We experienced two slightly different incidents on Monday the 6th of November, both of which are covered here. The first one, starting gradually around 10.01 AM (UTC+1), affected multiple components across the Agent Interface, and was caused by the underlying database slowly becoming overloaded.
By 10.15 AM (UTC+1), the database was saturated, and affected components became very unresponsive as a result which was mostly noticeable with the Dashboards not loading. Engineers immediately convened and concluded that the relevant database had to be scaled to handle this unprecedented, persistent load. By 10.46 AM (UTC+1) the scaling was completed and only minutes later, at 10.48 AM (UTC+1), both response times and error rates had leveled off.
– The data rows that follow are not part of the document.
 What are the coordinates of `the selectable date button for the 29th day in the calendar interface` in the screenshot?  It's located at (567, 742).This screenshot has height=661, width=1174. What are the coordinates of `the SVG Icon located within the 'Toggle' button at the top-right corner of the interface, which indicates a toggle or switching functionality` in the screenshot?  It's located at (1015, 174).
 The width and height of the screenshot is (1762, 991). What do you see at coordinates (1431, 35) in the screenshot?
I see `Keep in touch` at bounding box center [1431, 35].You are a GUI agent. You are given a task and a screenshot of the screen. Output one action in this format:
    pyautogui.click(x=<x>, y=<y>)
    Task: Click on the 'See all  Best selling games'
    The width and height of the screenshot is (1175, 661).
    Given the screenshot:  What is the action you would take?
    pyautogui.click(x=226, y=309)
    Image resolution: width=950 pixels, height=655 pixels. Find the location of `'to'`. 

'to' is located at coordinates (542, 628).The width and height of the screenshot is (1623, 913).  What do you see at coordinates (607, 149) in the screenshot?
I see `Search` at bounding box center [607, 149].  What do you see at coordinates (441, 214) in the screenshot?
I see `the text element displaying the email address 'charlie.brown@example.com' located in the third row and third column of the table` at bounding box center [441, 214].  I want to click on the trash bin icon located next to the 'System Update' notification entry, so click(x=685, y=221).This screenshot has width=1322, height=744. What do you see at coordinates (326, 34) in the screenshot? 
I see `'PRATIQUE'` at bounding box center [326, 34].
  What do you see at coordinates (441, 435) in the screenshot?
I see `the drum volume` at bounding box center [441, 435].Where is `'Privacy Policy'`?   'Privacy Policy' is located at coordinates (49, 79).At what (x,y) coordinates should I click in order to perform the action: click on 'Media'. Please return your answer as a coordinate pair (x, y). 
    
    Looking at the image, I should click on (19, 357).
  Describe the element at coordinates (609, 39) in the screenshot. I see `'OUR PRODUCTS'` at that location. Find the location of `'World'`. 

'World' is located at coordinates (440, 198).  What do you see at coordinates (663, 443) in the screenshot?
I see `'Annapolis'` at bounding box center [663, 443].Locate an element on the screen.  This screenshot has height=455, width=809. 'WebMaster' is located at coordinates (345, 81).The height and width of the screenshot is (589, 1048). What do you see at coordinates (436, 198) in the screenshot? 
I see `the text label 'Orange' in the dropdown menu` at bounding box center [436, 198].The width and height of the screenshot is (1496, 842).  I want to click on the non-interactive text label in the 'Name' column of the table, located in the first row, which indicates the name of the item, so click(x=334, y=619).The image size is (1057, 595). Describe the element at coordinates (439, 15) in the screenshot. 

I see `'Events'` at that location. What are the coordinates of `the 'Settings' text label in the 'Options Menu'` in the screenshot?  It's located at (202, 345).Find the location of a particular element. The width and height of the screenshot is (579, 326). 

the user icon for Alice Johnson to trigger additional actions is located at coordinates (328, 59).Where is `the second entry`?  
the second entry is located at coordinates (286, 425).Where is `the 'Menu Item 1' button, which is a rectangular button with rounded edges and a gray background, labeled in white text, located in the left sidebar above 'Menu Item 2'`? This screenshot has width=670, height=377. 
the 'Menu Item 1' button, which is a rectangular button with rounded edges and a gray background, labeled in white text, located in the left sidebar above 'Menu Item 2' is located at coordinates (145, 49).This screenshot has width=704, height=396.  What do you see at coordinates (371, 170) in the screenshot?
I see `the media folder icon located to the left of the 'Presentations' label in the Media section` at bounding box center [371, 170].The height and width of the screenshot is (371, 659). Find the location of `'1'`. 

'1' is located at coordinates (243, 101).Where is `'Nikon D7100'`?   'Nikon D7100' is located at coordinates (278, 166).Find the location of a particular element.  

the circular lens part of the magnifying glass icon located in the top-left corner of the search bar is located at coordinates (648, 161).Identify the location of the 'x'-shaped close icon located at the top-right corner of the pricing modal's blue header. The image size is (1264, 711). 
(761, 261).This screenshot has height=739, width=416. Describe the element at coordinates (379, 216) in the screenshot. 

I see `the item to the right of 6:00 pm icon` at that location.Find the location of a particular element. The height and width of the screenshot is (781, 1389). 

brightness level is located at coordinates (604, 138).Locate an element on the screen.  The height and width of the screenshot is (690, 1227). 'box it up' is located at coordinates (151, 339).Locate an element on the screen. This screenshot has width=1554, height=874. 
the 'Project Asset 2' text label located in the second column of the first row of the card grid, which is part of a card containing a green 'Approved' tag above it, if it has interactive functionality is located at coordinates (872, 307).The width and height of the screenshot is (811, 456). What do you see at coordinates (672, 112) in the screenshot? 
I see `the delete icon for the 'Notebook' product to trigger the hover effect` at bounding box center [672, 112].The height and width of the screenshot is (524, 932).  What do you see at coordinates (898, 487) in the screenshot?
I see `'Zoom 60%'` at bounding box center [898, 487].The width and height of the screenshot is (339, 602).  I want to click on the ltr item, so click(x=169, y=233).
For the second issue, which occurred at 12.03 PM (UTC+1) WebSocket connections were dropped resulting in a high rate of reconnections. The natural surge in reconnects caused a significant spike in system load, resulting in overall slowness lasting for about 6 minutes, until connections were back at previous levels around 12.09 PM (UTC+1)
Other than the immediate actions taken which included database scaling, we will revisit our alerting to make sure we’re notified early enough, such that we can avoid protracted system degradation from happening altogether. Moreover, we are already actively working on migrating the heaviest workloads away from this database to further lower the load on the system.
For the WebSocket connection issue, we are looking to increase the predictability for when connections may be closed such that it would minimize the effect on actively working agents.
We deeply apologize for any inconvenience this may have caused.